It is likely that this statement, being quite simple, was known to many people since the beginnings of group theory and/or rediscovered a number of times. The first written proof appears in a paper by Erdos and Turan.

Statement

For a finite group in terms of commuting fractions

Suppose $G$ is a finite group such that the commuting fraction of $G$ is more than $5/8$. Then, $G$ is an abelian group, and in particular, a finite abelian group.

In particular, if we define:

$CP(G) := \{ (x,y) \in G^2 \mid xy = yx \}$

Then:

$\! \frac{|CP(G)|}{|G|^2} > \frac{5}{8} \implies G$ abelian

Note that since the commuting fraction of a finite abelian group is $1$, this means that the commuting fraction of a finite group cannot take any value strictly between $5/8$ and $1$.

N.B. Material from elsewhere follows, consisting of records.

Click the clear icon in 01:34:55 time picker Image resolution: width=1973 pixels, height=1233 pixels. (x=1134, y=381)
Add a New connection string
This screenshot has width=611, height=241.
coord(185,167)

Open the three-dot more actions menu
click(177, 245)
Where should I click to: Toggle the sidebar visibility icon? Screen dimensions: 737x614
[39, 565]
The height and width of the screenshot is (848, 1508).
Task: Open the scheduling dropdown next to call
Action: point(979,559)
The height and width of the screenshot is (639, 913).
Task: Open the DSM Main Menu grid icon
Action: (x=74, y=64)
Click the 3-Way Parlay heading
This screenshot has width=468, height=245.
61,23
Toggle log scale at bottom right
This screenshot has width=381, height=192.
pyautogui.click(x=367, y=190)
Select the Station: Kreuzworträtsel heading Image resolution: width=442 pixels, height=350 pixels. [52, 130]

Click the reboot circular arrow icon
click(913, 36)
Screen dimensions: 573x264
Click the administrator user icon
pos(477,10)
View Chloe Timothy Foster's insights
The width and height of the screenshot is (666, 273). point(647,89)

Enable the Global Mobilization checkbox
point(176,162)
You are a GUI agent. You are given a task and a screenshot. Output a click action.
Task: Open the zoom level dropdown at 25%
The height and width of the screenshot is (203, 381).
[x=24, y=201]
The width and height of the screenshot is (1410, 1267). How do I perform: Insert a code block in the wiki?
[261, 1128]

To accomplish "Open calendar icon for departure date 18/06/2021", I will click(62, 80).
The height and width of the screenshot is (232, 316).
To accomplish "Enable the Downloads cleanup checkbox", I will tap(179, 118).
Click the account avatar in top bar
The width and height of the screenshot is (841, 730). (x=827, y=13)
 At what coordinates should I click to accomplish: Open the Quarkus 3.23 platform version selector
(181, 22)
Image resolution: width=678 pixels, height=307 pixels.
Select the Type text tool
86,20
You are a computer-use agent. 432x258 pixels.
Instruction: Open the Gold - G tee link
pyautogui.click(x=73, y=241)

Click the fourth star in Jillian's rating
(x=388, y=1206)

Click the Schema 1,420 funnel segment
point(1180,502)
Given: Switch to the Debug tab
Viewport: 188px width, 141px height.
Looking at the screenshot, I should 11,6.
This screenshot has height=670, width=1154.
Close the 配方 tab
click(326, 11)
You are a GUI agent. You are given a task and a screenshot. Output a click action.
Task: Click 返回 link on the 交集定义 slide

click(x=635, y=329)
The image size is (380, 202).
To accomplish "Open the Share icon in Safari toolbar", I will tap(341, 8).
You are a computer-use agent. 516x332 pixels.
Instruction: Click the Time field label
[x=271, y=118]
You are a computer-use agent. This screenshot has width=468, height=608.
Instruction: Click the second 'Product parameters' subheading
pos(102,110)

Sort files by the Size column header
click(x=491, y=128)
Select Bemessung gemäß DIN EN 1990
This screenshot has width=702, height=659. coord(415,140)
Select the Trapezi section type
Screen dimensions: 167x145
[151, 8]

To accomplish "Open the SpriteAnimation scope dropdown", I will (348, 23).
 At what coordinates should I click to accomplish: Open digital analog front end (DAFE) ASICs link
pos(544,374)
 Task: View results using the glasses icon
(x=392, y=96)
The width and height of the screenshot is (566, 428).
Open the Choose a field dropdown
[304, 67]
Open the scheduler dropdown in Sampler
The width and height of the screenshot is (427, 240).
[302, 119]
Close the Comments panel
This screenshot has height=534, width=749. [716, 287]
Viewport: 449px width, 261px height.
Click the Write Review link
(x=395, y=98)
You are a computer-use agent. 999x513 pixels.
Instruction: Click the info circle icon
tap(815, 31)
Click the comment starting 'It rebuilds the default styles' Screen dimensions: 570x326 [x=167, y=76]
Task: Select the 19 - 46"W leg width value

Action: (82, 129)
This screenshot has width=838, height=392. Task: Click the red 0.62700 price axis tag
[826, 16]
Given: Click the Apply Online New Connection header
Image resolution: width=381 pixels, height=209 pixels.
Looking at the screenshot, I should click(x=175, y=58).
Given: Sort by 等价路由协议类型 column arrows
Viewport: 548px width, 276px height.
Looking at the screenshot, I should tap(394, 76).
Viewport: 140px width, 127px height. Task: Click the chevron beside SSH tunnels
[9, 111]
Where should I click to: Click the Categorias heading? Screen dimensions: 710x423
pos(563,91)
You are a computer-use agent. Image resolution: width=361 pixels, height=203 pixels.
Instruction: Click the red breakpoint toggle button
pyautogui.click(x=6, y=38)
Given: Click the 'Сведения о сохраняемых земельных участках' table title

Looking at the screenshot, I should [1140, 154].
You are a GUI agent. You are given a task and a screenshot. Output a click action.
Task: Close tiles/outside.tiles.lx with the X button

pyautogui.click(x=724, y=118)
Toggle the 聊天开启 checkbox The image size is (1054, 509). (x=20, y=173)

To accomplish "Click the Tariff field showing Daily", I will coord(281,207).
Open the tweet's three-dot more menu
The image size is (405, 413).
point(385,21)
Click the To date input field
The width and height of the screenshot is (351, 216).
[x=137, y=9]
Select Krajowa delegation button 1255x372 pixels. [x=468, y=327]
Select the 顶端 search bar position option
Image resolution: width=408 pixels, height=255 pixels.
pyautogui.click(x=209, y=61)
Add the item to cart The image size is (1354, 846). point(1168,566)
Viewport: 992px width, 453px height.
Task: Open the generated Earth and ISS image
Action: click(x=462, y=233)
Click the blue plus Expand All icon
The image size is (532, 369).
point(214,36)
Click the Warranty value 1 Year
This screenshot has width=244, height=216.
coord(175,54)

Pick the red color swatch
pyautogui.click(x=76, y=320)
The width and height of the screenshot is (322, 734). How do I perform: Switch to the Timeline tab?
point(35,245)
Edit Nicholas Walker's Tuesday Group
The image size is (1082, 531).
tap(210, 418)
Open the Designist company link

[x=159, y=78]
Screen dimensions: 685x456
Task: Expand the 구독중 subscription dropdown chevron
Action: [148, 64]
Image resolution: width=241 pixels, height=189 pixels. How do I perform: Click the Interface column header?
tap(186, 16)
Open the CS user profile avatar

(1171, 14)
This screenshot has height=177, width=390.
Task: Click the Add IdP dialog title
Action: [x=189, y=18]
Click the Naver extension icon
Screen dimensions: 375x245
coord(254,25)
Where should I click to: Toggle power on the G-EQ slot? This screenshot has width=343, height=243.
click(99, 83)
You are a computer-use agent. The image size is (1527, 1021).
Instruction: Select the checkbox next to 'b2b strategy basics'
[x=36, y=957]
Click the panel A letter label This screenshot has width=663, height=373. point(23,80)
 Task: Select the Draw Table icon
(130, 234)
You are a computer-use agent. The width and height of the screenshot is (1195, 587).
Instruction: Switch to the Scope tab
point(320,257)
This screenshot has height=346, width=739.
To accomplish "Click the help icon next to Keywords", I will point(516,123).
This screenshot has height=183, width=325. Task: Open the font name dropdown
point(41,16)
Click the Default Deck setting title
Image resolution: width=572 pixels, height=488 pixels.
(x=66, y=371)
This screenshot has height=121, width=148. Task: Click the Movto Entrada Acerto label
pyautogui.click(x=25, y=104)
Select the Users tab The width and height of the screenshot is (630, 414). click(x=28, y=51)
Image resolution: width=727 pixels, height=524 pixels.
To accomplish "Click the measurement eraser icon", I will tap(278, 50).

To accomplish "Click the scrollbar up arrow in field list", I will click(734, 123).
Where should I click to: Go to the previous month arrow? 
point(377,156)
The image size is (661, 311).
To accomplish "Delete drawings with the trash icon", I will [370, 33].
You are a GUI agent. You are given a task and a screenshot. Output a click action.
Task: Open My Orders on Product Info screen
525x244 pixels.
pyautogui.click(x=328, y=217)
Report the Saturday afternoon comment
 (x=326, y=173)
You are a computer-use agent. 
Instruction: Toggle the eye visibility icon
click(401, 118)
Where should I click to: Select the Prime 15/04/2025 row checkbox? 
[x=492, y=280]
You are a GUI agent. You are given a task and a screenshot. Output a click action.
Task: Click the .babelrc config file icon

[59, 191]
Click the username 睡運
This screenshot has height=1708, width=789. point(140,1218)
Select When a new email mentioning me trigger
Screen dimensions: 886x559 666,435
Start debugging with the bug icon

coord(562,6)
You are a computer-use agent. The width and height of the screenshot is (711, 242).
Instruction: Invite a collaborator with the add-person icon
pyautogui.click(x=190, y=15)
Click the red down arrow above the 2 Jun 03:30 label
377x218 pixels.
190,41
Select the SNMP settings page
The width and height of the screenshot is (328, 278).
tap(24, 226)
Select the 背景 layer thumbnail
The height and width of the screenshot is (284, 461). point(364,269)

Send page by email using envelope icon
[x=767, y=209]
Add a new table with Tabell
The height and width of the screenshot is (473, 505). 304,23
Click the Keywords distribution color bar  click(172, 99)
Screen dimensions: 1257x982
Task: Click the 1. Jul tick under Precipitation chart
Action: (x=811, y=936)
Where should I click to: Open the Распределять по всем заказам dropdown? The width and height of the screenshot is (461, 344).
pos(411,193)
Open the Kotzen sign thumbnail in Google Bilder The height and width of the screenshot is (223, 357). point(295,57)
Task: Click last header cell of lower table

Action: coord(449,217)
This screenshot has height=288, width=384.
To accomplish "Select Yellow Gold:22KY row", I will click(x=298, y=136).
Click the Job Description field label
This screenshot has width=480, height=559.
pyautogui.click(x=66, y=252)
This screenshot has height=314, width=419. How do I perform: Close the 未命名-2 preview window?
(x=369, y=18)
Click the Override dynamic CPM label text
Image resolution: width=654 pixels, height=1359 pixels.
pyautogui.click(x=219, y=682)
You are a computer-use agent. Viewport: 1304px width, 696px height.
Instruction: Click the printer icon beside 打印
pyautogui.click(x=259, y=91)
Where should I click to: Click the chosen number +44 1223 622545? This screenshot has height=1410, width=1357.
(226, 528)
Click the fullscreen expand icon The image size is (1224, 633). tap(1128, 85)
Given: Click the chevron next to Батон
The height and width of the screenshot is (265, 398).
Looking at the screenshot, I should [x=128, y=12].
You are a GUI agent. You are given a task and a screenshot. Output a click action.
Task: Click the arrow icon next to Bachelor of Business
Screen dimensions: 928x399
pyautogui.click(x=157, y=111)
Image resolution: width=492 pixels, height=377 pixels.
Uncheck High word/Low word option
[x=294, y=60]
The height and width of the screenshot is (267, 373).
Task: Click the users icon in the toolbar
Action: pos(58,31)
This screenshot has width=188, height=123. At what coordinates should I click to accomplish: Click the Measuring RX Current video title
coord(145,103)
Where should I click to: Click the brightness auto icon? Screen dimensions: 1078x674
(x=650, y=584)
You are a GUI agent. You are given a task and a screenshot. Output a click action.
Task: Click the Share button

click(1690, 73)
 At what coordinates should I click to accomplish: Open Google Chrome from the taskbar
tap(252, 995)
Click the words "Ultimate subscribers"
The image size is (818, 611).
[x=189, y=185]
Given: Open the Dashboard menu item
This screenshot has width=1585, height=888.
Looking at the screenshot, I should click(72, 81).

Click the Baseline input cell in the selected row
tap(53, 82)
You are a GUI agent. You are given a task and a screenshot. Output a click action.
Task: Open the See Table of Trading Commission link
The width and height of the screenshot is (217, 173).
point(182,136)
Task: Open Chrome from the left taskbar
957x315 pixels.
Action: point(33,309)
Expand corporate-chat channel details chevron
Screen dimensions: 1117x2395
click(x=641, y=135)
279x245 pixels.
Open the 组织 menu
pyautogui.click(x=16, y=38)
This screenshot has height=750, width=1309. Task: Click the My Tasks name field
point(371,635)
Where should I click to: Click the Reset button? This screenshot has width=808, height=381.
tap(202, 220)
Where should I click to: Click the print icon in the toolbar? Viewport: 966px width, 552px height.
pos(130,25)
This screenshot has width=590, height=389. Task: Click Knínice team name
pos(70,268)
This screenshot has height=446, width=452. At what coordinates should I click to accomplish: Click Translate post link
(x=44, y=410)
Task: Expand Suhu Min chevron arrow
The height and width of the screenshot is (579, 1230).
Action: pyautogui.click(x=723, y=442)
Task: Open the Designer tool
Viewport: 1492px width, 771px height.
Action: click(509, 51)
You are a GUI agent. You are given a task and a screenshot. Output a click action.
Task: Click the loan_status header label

For a finite group in terms of conjugacy classes

Suppose $G$ is a finite group and $n(G)$ is the number of conjugacy classes in $G$. Then:

$\frac{n(G)}{|G|} > \frac{5}{8} \implies G$ abelian.

For a FZ-group

Suppose $G$ is a FZ-group whose commuting fraction is more than $5/8$. Then, $G$ is an abelian group.

Related facts

Applications

The fact has applications to the abelianness testing problem, and is the basis for the randomized black-box group algorithm for abelianness testing.

Proof

Proof for a finite non-abelian group

Given: A finite non-abelian group $G$.

To prove: The commuting fraction of $G$ is at most $5/8$.

Proof: Let $Z$ be the center of $G$.

Step no. Assertion Given data used Facts used Previous steps used Explanation
1 $G/Z$ is not cyclic $G$ is non-abelian Fact (1) -- By fact (1), if $G/Z$ were cyclic, $G$ would be abelian, a contradiction.
2 $|G/Z|$ is at least $4$ -- Step (1) Any group of order 1, 2, or 3 is cyclic, forcing $G/Z$ to have size at least $4$.
3 For all elements $g$ in $G$ and not in $Z$, the quotient $|C_G(g)|/|G|$ is at most $1/2$ Fact (2) -- If $g$ is not in $G$, then $C_G(g)$ is a proper subgroup of $G$. By fact (2), we get that $|C_G(g)|/|G| \le 1/2$.
4 The commuting fraction of $G$ is $\frac{|Z|}{|G|} + \sum_{g \in G\setminus Z} \frac{|C_G(g)|}{|G|^2}$ -- -- By definition. Explicitly, the commuting fraction is $\sum_{g \in G} \frac{|C_G(g)|}{|G|^2}$. Those $g$ that are in $Z$ can be separated out and we get the summation in the form presented.
5 The commuting fraction of $G$ is at most $\frac{|Z|}{|G|} +\frac{(|G| - |Z|)}{|G|} \frac{1}{2}$ -- Steps (3) and (4) By Step (3), $\frac{|C_G(g)|}{|G|^2} \le \frac{1}{|G|} \frac{1}{2}$ for each $g \in G \setminus Z$. The sum is thus bounded by the size of $G \setminus Z$ times this individual bound.
6 The commuting fraction of $G$ is at most $\frac{1}{2} + \frac{|Z|}{2|G|}$ -- Step (5) Algebraic simplification
7 The commuting fraction of $G$ is at most $5/8$ Fact (2) Steps (2), (6) By Fact (2), $|Z|/|G| = 1/(|G|/|Z|) = 1/|G/Z|$ which by Step (2) is at most 1/4. Plugging this into Step (6), we get that the commuting fraction of $G$ is at most $\frac{1}{2} + \frac{1}{2} \frac{1}{4} = \frac{5}{8}$.